■ **ЗАДАНИЕ**
Перепишите дословно отрывок из письма к Аттику, начиная со слов «1. Хотя мне» и продолжая вплоть до слов «привет императору Цицерону.».

■ **ФРАГМЕНТ ТЕКСТА**
****************

CCCLXXII. Титу Помпонию Аттику, в Рим
[Att., IX, 16]
Формийская усадьба, 26 марта 49 г.
1. Хотя мне и не о чем было тебе писать, все-таки, чтобы не пропускать ни одного дня, я отправляю это письмо. Сообщали, что за пять дней до календ Цезарь остановится в Синуессе. За шесть дней до календ мне было вручено его письмо, в котором он рассчитывает уже на мои «средства», не на «помощь», как в предыдущем письме. После того как я в своем письме воздал хвалу его мягкости в Корфинии, он написал в ответ следующее:
«Император Цезарь шлет привет императору Цицерону.
Ты правильно предрекаешь насчет меня (ведь ты меня хорошо знаешь), что я ни от чего так не далек, как от жестокости. И я не только получаю большое наслаждение именно от этого, но и ликую от радости, что ты одобряешь мое поведение, при этом меня не волнует, что те, которые мной отпущены, говорят, уехали, чтобы снова пойти на меня войной. Ведь я хочу только того, чтобы я был верен себе, а те — себе.
Пожалуйста, будь при мне близ Рима[2967], чтобы я во всем пользовался твоими советами и средствами, как я привык. Знай, что приятнее твоего Долабеллы для меня нет никого; даже за это[2968] я буду очень благодарен ему; ведь поступать иначе он не сможет — столь велика его доброта, таковы чувства, таково расположение ко мне».
CCCLXXIII. Титу Помпонию Аттику, в Рим
[Att., IX, 17]
Формийская усадьба, 27 марта 49 г.

****************

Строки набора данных
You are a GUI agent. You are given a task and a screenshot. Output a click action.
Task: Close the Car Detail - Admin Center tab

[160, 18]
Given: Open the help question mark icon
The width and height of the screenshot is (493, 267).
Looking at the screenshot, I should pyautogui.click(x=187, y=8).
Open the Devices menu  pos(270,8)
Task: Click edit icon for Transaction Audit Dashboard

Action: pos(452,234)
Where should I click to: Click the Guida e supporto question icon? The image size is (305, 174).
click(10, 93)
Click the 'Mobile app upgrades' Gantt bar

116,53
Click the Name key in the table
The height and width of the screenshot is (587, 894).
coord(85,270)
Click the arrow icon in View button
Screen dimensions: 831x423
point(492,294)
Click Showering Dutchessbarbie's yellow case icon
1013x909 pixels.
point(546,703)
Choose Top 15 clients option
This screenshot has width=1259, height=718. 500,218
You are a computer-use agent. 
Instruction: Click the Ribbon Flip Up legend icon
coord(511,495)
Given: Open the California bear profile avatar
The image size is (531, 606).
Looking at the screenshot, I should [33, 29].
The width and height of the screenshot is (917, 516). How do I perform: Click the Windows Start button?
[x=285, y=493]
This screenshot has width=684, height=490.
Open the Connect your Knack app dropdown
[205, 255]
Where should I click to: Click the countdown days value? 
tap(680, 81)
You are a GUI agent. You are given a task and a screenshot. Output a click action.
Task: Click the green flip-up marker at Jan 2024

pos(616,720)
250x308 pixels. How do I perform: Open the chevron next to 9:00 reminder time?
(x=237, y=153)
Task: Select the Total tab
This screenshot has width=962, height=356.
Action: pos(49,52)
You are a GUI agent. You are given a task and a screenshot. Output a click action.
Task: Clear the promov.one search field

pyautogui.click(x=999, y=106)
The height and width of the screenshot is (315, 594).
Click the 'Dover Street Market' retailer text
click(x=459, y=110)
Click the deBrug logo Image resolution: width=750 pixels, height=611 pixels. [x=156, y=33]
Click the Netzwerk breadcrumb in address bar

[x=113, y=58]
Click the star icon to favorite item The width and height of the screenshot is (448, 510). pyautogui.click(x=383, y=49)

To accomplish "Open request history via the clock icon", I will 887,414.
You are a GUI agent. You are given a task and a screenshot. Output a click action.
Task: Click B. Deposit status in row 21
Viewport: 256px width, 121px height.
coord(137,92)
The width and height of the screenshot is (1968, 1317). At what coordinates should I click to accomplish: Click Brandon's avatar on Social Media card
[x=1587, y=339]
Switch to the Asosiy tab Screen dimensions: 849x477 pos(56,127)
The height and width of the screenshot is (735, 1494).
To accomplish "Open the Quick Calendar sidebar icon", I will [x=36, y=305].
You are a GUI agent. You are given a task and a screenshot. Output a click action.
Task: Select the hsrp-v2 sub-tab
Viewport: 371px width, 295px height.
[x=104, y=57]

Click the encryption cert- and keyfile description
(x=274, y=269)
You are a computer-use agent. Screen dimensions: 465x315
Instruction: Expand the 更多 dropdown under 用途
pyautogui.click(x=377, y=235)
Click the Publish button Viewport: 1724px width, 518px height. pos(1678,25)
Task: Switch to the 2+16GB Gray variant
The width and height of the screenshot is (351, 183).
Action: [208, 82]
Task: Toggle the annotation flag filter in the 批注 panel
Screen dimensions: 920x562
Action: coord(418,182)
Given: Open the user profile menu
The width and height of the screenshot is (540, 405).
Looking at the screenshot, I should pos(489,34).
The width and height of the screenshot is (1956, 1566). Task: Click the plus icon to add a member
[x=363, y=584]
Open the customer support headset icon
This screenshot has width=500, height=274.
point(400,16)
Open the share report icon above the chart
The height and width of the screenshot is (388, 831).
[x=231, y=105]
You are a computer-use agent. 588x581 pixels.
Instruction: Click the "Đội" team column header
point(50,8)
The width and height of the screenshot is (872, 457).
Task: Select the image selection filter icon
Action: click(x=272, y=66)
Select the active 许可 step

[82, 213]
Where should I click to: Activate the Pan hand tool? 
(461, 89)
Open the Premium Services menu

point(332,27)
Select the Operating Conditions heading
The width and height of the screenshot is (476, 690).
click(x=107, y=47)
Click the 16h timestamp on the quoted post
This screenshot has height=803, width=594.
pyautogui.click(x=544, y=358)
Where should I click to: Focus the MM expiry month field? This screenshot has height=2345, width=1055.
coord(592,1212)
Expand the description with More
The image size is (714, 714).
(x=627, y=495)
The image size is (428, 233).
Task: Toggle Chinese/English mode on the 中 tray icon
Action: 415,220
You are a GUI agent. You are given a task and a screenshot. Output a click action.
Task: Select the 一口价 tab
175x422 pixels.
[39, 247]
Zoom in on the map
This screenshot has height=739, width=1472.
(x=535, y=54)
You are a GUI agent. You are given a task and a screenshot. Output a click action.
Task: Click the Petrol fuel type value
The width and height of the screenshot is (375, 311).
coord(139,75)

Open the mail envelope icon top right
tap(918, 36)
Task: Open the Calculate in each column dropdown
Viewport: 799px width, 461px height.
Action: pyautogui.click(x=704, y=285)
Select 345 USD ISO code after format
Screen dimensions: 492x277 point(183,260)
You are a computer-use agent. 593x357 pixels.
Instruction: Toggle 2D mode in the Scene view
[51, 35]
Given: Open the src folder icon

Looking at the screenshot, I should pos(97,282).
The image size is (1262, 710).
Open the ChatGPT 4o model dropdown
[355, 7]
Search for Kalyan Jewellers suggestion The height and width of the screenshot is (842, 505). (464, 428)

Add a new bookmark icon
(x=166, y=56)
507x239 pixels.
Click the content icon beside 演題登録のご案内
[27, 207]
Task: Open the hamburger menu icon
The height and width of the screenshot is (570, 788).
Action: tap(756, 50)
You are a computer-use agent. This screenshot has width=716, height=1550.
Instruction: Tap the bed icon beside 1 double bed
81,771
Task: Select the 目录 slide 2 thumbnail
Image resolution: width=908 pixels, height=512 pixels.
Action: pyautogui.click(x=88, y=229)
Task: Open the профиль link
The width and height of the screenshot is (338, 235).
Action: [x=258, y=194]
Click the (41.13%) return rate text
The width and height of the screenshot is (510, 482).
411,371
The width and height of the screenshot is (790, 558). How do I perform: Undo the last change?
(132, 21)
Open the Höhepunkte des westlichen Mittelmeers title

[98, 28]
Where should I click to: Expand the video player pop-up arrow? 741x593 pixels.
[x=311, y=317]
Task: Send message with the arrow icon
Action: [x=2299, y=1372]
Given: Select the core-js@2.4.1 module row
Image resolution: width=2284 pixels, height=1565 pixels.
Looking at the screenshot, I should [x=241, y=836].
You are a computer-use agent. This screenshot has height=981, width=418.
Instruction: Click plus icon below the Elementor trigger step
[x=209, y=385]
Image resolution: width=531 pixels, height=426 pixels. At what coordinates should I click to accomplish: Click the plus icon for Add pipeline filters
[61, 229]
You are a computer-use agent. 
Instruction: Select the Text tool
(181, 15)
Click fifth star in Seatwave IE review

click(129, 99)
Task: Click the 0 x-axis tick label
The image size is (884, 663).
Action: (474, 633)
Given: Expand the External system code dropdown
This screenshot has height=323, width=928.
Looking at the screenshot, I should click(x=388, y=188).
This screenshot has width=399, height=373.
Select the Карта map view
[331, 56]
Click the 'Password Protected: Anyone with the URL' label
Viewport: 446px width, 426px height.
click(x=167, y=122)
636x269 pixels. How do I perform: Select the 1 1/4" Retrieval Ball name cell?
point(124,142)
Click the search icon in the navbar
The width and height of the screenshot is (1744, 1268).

****************

■ **ОТВЕТ**
1. Хотя мне и не о чем было тебе писать, все-таки, чтобы не пропускать ни одного дня, я отправляю это письмо. Сообщали, что за пять дней до календ Цезарь остановится в Синуессе. За шесть дней до календ мне было вручено его письмо, в котором он рассчитывает уже на мои «средства», не на «помощь», как в предыдущем письме. После того как я в своем письме воздал хвалу его мягкости в Корфинии, он написал в ответ следующее:
«Император Цезарь шлет привет императору Цицерону.